--- Supplied data ---
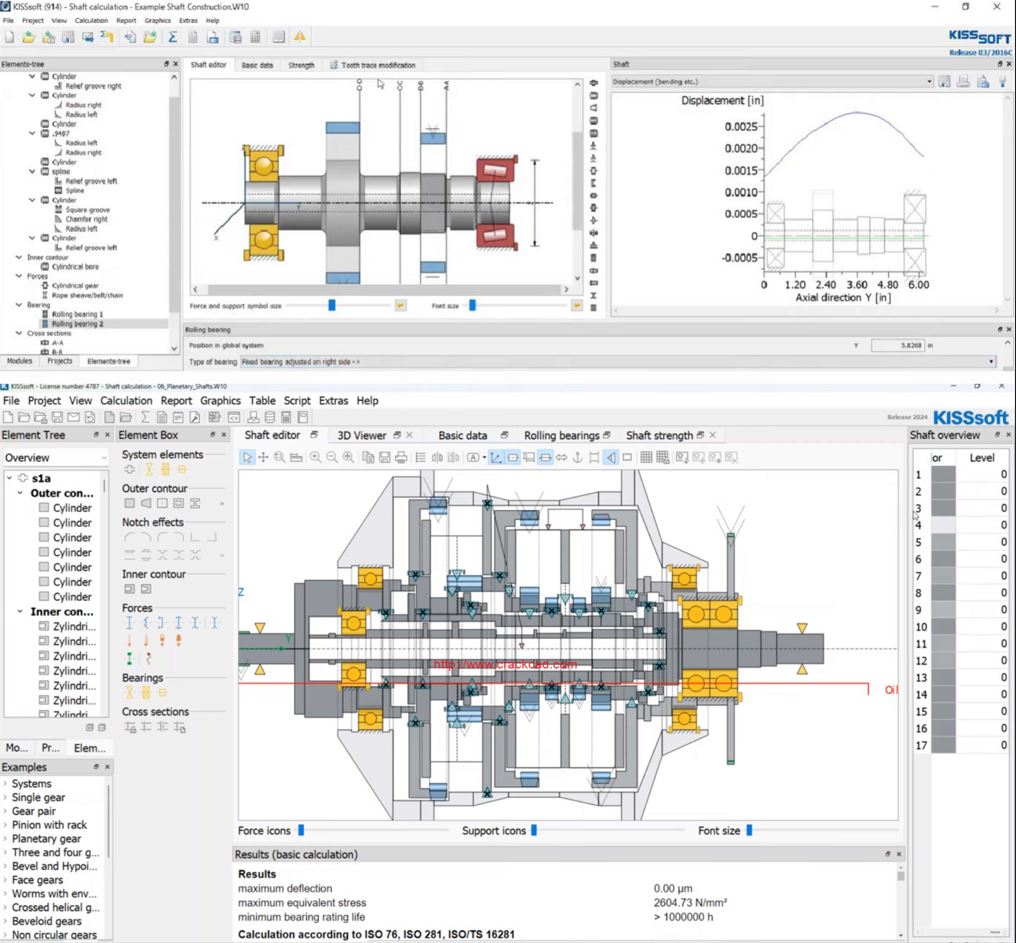Select the arrow pointer tool in Shaft editor
The height and width of the screenshot is (943, 1016).
tap(247, 457)
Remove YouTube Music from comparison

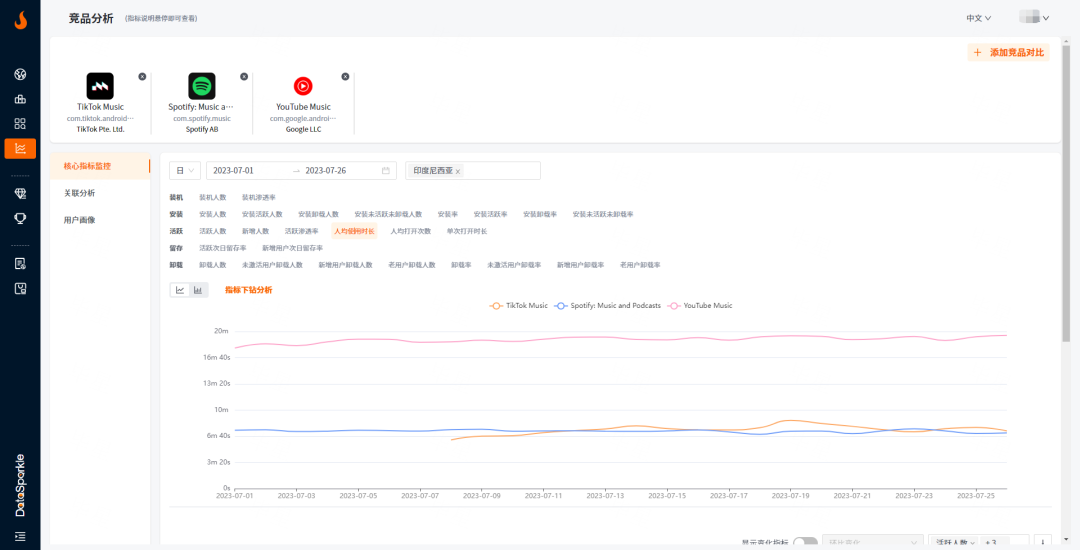(x=345, y=77)
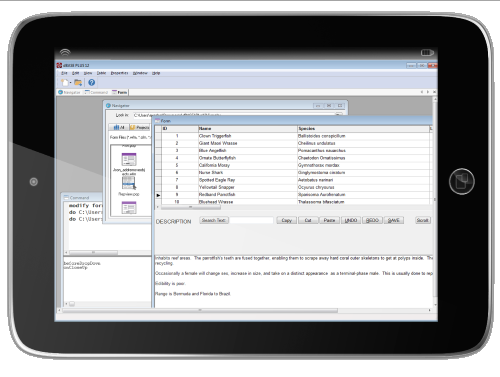500x377 pixels.
Task: Select the Jsontable form file icon
Action: (129, 159)
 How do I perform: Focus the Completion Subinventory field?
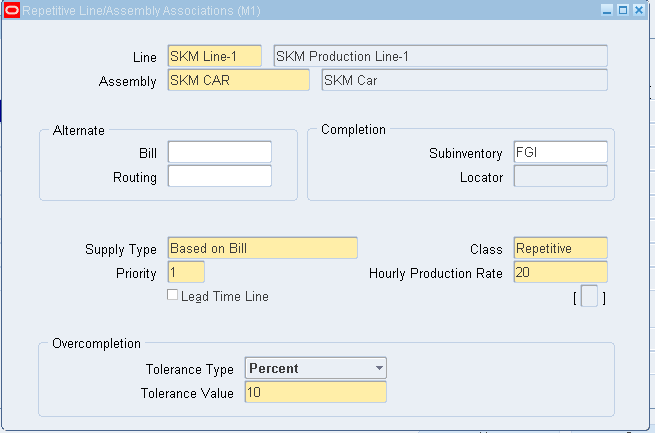click(x=560, y=152)

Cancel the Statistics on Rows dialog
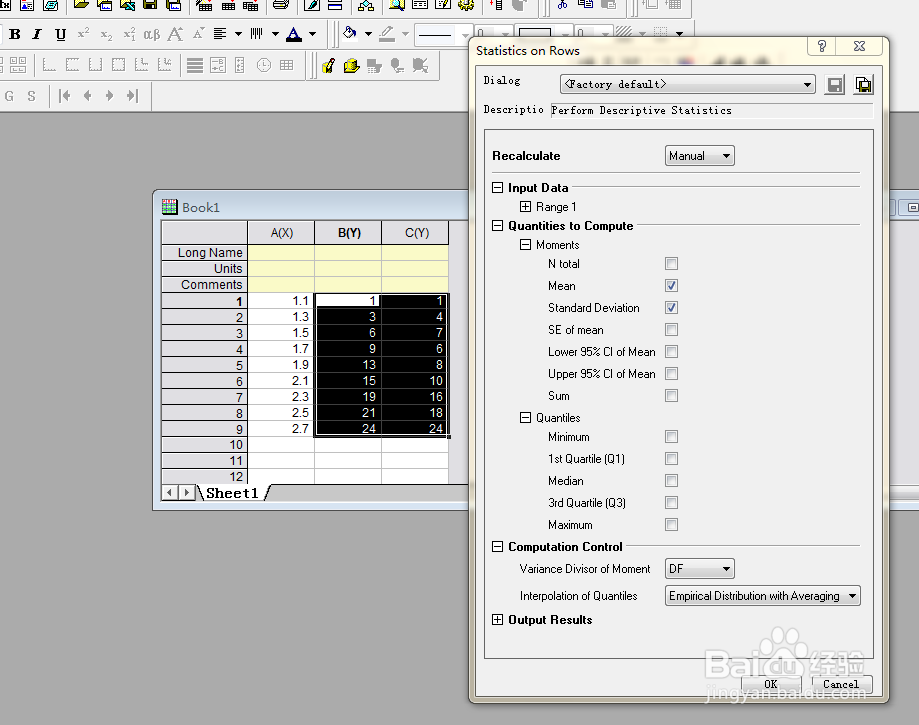click(840, 684)
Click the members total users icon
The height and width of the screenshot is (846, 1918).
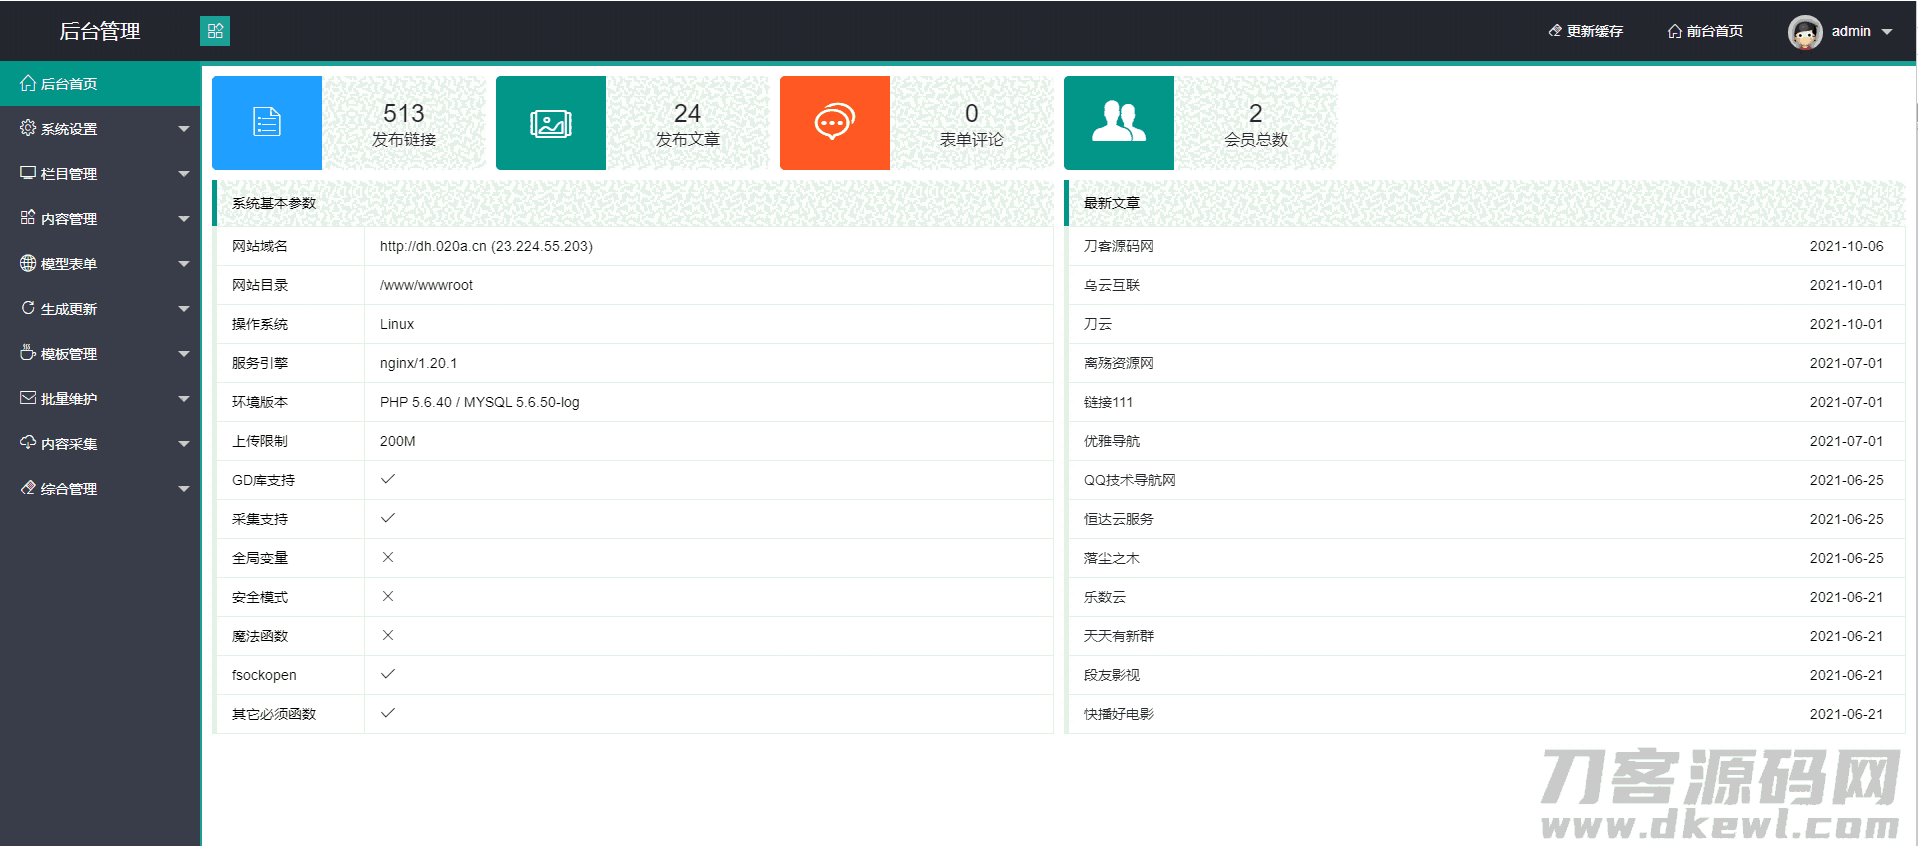1118,123
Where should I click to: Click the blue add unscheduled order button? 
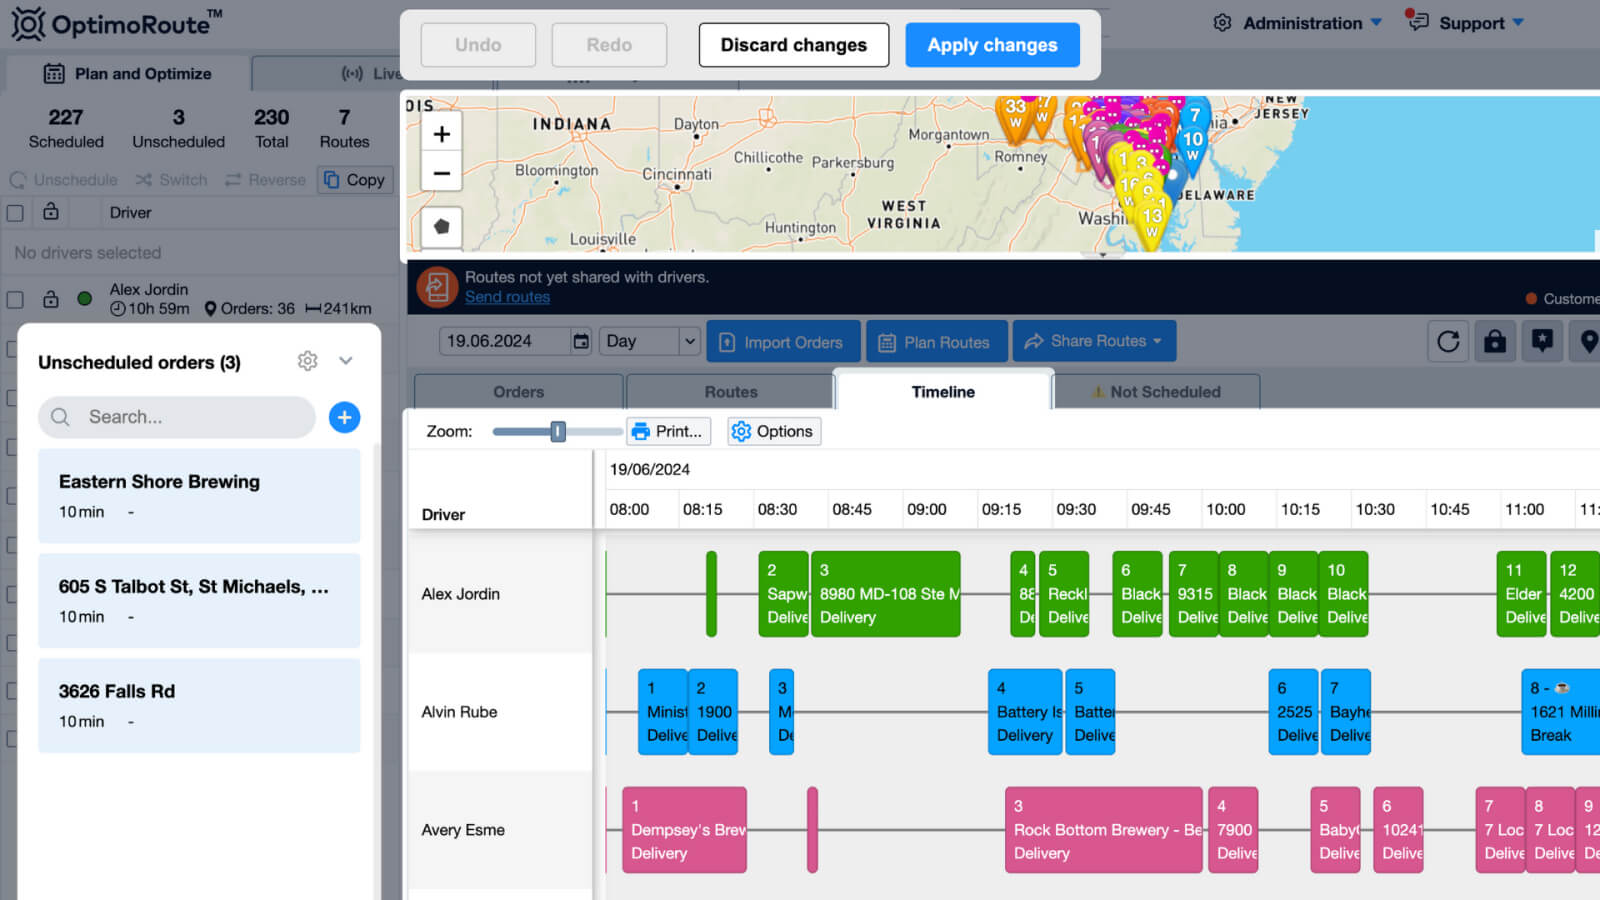pos(344,417)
---
With the pictures left out, copy exactly the lines from the line holding "How do I perform: Focus" through the final line of the records, including both.

Output for this exercise:
 How do I perform: Focus the Completion Subinventory field?
click(x=560, y=152)

Cancel the Statistics on Rows dialog
click(840, 684)
Click the members total users icon
The height and width of the screenshot is (846, 1918).
1118,123
Where should I click to: Click the blue add unscheduled order button? 
pos(344,417)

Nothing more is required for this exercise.